▸ Document segment
South East Asia Journal of Public Health 2011:1:12
SM Moslehuddin Ahmed1; Md. Anwarul Azim Majumdar2; Rezina Karim3; Sayeeda Rahman4, Nuzhat Rahman5
Head and Professor, Department of Community Medicine;
Lecturer, Department of Microbiology;
Uttara Adhunik Medical College, Dhaka, Bangladesh. Lecturer;
Department of Clinical Sciences, School of Medical Sciences, University of Bradford, West Yorkshire, Bradford, UK.
Researcher, Department of Nutrition Sciences, University of Alabama at Birmingham, Birmingham, AL, USA.

▸ How to complete this task
Decide whether each statement agrees with the article header, and answer yes or no while quoting the deciding words: (a) The header names a department at the University of Alabama at Birmingham. (b) The journal reference gives the year 2009. (c) The Department of Clinical Sciences is listed under the University of Bradford. The records that come next are separate material and have no connection to the article header.

▸ Information
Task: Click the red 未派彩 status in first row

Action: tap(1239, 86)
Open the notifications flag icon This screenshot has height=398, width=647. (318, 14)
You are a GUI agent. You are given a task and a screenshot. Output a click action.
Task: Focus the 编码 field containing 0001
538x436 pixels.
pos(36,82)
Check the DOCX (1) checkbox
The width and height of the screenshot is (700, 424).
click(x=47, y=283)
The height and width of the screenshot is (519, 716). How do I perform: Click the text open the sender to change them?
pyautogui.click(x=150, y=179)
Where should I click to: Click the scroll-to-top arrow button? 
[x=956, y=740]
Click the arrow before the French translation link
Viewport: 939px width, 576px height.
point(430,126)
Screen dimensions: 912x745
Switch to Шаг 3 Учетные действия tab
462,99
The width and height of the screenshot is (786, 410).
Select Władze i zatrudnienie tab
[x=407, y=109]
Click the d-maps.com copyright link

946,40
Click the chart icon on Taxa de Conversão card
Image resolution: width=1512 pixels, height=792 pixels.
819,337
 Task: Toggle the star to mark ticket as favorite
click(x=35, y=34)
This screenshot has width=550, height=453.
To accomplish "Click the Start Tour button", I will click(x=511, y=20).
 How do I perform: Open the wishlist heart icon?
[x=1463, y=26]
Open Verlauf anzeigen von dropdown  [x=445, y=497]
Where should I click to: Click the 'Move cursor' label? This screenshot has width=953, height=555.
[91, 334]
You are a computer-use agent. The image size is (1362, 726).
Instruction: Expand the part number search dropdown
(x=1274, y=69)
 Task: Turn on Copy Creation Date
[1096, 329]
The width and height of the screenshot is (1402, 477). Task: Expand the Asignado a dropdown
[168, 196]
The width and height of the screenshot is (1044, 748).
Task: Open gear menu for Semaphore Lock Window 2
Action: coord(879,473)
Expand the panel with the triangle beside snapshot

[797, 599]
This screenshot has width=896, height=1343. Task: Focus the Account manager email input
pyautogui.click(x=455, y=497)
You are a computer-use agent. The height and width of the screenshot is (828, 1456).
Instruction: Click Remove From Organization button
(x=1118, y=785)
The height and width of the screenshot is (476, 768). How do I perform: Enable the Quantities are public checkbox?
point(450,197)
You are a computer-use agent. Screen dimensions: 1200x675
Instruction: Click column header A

▸ Answer
(a) Yes: "Researcher, Department of Nutrition Sciences, University of Alabama at Birmingham, Birmingham, AL, USA."
(b) No: "South East Asia Journal of Public Health 2011:1:12"
(c) Yes: "Department of Clinical Sciences, School of Medical Sciences, University of Bradford, West Yorkshire, Bradford, UK."